On an average day in the U.S., 13 workers die on the job, thousands are injured and 150 contract diseases from exposure to carcinogens and other toxic and hazardous substances, according to a statement from the Justice Department. "Under the new plan, the Justice Department’s Environment and Natural Resources Division and the U.S. attorneys’ offices will work with the Department of Labor’s Occupational Safety and Health Administration , Mine Safety and Health Administration and Wage and Hour Division to investigate and prosecute worker endangerment violations."

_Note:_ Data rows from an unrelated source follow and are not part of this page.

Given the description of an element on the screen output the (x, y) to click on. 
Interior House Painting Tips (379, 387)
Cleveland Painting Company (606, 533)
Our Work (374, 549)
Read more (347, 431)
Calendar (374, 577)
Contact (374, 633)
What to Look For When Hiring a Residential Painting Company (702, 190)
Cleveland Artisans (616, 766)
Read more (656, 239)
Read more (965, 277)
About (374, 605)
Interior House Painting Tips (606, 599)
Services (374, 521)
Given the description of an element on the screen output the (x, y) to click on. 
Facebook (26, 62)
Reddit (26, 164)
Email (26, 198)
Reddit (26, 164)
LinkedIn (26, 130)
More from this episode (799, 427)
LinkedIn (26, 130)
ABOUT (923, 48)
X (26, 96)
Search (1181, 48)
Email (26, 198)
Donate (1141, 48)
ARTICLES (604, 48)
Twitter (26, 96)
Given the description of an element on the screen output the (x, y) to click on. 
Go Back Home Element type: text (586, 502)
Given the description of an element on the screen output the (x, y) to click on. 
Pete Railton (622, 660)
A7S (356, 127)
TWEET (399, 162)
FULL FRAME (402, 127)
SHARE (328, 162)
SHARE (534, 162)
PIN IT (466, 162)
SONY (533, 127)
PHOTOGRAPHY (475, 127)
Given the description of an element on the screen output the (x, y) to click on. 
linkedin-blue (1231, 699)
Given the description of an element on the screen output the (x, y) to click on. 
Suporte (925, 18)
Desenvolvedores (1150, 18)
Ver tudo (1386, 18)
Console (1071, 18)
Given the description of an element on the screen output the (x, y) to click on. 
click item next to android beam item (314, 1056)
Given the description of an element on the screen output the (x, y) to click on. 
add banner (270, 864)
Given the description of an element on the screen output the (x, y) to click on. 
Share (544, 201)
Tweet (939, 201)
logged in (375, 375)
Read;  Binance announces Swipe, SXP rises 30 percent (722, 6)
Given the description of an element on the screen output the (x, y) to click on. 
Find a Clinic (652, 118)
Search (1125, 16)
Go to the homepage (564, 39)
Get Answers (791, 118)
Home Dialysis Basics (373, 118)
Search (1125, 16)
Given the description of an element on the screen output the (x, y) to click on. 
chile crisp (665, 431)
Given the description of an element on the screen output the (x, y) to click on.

In a memo sent to all 93 U.S. attorneys, "Deputy Attorney General Yates urged federal prosecutors to work with the Environmental Crimes Section in pursuing worker-endangerment violations," the statement says. "The worker safety statutes generally provide for only misdemeanor penalties. However, prosecutors have now been encouraged to consider utilizing Title 18 and environmental offenses, which often occur in conjunction with worker safety crimes, to enhance penalties and increase deterrence."
"In addition to prosecuting environmental crimes, the Environment and Natural Resources Division has also been strengthening its efforts to pursue civil cases that involve worker safety violations under statutes such as the Clean Air Act, Clean Water Act, Resource Conservation and Recovery Act and the Toxic Substances Control Act," the statement says. "Violations of a number of provisions under these statutes can have a direct impact on workers tasked with handling dangerous chemicals and other materials, cleaning up spills and responding to hazardous releases."